Why Some Lawmakers Want to Keep Alexander Hamilton on the $10 Bill

PHOTO: In this Sept. 28, 2005 file photo Anna Escobedo Cabral, left, Treasurer of the U.S., joins John Snow, Secretary of the U.S. Department of Treasury, at the unveiling of the new $10 note on Ellis Island, in New York harbor.Bebeto Matthews/AP Photo
In this Sept. 28, 2005 file photo Anna Escobedo Cabral, left, Treasurer of the U.S., joins John Snow, Secretary of the U.S. Department of Treasury, at the unveiling of the new $10 note on Ellis Island, in New York harbor.

Not everyone is excited about the Treasury Department’s decision to replace Alexander Hamilton on the $10 bill.

A group 64 lawmakers, including Rep. Bill Pascrell, D-New Jersey, and Rep. Stacey Plaskett, D-Virgin Islands, have asked Treasury Secretary Jack Lew to keep Hamilton on the $10 bill, and instead replace President Andrew Jackson with a woman on the $20.

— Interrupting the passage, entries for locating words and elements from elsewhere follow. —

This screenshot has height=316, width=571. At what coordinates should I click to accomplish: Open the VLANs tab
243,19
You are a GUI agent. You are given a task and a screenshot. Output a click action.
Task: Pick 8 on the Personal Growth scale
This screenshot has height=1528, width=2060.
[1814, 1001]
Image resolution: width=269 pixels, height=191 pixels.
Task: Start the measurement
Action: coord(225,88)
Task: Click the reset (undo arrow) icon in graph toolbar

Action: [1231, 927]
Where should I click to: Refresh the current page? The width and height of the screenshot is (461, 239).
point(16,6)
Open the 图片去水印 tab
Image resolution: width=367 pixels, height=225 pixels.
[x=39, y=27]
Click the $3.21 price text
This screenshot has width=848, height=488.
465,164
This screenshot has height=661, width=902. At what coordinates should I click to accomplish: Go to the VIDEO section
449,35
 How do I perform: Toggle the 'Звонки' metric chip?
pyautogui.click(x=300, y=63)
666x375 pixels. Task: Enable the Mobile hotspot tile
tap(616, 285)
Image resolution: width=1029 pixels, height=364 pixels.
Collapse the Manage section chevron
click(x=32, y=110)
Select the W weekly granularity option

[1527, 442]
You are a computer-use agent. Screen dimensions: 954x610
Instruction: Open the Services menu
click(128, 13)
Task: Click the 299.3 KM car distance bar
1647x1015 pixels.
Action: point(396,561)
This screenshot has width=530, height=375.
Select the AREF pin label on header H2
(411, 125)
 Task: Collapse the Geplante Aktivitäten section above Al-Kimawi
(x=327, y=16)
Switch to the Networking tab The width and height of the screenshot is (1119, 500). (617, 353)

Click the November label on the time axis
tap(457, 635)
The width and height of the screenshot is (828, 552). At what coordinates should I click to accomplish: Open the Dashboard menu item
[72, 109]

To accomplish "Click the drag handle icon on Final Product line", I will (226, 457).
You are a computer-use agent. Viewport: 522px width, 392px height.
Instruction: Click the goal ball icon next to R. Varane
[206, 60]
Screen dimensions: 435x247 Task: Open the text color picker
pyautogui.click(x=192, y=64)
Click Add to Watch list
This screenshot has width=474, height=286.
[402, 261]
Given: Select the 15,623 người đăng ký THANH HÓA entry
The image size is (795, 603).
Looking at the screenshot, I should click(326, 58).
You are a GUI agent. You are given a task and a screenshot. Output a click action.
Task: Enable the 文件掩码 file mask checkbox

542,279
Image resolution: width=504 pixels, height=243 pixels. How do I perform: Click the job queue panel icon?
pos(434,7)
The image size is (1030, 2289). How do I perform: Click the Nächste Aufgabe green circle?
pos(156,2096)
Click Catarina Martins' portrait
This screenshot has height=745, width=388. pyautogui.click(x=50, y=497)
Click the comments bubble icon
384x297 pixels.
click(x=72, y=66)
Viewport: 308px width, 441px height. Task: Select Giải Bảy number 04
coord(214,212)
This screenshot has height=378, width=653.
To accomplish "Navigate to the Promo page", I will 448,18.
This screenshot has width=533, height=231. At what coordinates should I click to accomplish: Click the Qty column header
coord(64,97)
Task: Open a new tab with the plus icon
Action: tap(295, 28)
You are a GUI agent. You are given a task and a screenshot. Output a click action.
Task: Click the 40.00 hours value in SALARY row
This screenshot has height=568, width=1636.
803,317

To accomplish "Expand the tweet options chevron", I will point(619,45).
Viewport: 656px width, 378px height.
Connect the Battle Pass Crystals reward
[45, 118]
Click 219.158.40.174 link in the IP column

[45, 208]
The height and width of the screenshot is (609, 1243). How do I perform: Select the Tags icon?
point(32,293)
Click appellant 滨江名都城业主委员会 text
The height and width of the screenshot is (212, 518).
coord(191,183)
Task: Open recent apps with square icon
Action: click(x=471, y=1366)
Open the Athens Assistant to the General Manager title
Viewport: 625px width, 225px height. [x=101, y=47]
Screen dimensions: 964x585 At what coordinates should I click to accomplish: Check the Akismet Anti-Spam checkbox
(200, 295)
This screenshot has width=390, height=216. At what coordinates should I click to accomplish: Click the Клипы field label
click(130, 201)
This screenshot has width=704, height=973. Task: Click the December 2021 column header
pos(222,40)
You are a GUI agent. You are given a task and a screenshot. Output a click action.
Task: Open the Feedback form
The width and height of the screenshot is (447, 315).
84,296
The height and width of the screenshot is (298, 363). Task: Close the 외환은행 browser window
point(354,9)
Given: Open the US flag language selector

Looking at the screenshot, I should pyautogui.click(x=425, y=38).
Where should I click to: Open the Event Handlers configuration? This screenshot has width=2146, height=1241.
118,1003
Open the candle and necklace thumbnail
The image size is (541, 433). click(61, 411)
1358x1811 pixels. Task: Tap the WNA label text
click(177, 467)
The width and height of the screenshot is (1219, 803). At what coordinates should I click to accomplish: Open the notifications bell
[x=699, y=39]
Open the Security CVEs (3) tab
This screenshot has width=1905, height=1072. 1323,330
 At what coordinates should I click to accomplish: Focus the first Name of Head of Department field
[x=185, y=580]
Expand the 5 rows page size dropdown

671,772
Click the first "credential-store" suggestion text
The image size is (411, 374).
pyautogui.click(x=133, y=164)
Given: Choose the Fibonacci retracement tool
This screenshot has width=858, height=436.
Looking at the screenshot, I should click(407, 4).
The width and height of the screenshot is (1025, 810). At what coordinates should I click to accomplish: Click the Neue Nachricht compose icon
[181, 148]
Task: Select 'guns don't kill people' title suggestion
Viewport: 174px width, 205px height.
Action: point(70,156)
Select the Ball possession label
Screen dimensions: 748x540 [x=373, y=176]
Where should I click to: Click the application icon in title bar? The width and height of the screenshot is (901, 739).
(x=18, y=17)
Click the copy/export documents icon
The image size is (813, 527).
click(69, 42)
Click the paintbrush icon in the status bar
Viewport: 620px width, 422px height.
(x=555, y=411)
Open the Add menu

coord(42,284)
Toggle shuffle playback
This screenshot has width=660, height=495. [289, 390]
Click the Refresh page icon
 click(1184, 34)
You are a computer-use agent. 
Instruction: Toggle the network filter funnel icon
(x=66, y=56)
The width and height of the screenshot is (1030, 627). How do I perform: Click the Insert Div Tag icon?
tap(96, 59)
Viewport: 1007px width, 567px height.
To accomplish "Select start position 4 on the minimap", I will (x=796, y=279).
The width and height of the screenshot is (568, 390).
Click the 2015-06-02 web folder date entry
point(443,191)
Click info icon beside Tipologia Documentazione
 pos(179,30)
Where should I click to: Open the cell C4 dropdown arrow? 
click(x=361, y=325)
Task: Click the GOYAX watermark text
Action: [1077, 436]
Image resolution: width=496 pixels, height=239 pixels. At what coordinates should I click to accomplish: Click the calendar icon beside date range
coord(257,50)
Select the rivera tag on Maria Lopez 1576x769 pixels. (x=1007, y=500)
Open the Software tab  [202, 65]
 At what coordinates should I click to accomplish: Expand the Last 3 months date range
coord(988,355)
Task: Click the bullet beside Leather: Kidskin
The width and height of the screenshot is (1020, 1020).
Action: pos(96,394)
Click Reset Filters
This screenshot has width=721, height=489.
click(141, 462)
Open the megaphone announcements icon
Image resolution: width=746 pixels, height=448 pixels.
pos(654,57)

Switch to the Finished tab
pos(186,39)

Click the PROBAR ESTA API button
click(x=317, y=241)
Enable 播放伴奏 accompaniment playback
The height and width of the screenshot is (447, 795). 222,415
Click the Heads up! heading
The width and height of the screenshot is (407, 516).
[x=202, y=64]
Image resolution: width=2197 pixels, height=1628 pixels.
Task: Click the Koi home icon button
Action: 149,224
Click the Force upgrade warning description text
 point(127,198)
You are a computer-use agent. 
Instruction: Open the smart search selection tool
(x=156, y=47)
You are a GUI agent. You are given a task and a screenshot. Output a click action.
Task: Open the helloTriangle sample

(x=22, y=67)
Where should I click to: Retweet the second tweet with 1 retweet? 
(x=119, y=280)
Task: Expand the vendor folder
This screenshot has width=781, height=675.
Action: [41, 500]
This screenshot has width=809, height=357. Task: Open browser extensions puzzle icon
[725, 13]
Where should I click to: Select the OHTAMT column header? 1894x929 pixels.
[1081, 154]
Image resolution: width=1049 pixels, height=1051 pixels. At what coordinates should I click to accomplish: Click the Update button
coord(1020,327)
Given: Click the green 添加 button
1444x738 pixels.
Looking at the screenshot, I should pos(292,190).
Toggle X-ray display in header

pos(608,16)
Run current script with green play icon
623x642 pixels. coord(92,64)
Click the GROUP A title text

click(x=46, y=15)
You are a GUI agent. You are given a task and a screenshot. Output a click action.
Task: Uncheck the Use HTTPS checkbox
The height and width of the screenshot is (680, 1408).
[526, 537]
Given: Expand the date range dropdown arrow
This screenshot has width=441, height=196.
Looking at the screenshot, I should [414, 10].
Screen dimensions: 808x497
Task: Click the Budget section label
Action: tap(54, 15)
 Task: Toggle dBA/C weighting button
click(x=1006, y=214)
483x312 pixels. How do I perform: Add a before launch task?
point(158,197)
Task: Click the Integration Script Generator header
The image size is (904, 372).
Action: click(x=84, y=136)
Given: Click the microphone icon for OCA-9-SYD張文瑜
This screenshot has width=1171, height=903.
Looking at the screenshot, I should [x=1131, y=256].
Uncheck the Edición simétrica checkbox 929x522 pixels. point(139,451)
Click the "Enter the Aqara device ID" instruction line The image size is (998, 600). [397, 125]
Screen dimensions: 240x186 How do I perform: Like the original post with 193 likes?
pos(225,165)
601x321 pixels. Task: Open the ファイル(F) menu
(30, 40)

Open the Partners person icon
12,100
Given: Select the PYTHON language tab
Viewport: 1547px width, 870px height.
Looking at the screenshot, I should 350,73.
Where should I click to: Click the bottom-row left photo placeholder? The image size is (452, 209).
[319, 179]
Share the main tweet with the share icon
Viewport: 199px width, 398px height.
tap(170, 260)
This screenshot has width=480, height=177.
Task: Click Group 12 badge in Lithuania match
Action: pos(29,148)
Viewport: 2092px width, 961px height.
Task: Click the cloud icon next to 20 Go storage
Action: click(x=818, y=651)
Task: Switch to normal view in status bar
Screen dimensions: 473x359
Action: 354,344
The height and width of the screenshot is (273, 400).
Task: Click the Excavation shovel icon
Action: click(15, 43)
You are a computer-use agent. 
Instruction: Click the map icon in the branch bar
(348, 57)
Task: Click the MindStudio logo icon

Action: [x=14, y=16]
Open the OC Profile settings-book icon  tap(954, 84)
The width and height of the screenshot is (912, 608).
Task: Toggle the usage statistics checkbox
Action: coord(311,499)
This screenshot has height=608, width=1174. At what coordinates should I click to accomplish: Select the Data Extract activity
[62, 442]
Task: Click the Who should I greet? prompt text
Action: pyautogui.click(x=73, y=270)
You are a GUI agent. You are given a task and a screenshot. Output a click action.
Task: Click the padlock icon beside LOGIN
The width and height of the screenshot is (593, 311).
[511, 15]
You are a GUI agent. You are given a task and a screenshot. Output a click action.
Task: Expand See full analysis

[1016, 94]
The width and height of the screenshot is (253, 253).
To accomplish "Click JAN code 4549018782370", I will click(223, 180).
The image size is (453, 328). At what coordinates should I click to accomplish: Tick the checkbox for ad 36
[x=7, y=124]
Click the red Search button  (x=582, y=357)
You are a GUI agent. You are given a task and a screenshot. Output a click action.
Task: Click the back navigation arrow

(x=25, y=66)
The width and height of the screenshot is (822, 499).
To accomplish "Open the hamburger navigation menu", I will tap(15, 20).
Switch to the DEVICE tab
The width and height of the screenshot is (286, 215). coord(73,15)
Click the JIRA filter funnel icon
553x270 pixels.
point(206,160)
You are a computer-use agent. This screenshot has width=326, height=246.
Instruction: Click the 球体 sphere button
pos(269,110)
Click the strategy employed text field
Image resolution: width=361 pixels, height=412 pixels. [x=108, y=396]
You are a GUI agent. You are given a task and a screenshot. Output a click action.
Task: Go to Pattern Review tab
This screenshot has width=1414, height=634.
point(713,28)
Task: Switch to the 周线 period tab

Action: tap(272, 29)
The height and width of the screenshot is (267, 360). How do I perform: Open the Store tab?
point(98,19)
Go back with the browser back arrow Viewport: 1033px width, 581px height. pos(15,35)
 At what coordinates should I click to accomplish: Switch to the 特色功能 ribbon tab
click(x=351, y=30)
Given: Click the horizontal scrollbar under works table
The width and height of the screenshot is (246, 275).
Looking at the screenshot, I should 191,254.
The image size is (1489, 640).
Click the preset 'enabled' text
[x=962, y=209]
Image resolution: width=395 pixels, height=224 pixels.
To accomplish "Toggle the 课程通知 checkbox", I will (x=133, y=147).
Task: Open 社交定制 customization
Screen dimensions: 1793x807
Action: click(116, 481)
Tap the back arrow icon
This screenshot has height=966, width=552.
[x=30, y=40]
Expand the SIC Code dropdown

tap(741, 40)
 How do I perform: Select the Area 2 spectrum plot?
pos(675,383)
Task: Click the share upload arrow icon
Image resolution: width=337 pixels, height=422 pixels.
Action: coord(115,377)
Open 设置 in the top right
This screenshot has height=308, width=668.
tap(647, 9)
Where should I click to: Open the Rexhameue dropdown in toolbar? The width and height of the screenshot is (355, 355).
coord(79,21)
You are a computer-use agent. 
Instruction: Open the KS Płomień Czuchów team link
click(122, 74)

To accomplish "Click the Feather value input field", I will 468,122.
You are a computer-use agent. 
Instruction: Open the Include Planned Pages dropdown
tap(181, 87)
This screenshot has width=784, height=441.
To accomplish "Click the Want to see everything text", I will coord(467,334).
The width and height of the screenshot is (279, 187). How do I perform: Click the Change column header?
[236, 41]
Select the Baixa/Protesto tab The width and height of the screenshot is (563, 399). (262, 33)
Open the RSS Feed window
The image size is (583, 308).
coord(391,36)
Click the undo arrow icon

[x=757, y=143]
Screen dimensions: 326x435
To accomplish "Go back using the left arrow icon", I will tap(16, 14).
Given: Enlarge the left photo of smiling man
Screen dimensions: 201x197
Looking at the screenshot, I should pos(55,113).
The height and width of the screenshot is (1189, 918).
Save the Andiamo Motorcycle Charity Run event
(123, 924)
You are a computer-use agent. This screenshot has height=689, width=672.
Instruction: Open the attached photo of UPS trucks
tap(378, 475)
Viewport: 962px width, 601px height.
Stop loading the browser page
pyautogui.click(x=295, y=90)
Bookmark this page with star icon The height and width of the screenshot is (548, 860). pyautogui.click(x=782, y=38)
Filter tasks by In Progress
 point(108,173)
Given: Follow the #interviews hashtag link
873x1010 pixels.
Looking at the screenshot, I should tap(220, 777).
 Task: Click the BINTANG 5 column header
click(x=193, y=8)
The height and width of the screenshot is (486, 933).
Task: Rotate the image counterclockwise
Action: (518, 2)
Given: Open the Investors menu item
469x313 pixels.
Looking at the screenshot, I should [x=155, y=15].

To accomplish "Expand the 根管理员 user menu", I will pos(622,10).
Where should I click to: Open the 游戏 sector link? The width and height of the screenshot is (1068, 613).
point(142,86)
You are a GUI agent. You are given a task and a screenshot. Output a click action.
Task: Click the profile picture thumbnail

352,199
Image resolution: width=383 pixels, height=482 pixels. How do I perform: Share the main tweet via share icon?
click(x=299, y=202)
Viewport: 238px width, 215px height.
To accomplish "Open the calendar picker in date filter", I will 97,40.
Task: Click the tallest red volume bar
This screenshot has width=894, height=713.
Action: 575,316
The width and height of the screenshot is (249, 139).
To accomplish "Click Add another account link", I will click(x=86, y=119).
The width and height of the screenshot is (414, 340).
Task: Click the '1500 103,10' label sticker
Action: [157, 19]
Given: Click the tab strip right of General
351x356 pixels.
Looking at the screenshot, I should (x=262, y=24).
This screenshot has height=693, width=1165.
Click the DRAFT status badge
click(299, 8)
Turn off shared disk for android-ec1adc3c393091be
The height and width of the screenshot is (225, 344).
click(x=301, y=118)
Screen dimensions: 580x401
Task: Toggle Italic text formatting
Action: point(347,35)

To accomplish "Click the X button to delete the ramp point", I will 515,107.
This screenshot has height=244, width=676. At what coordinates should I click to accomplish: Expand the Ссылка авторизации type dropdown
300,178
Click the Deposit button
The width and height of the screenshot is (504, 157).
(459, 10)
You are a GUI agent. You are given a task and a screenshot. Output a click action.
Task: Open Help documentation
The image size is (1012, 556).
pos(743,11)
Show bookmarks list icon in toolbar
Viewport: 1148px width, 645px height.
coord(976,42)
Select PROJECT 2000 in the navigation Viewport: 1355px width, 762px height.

"We find it disappointing that Alexander Hamilton, one of the most influential interpreters of the U.S. Constitution...and the founder of the nation’s financial system, will be removed from our currency," the lawmakers wrote in a letter to Lew last week.

The members are backing a grassroots effort to put a woman on the $20 bill. Supporters say Jackson’s treatment of Native Americans, his opposition to paper money and his ownership of slaves are all reasons why he should be replaced with a famous female.

"America’s currency sends a message both at home and abroad about our shared values,” the lawmakers wrote. “However, we have to get that message right.”

Other Hamilton advocates -- including former Federal Reserve chairman Ben Bernanke, and Doug Hamilton, a descendant of the first Treasury secretary -- have also called on Lew to instead revisit the $20 bill.

The Treasury Department announced in June that a woman would replace Hamilton at the center of the $10 bill in 2020, but has yet to select a replacement. Hamilton will still be featured on the remodeled currency.

Older $10 bills will remain in circulation.

Harriet Tubman and Eleanor Roosevelt are some of the leading candidates for the new $10 bill, according to several polls. Members of Congress have been pushing their own candidates.

"I would add Francis Perkins, who is the first woman Cabinet officer and the author of Social Security. She certainly has affected many lives," said House Minority Leader Nancy Pelosi, D-California, shortly after the change was announced.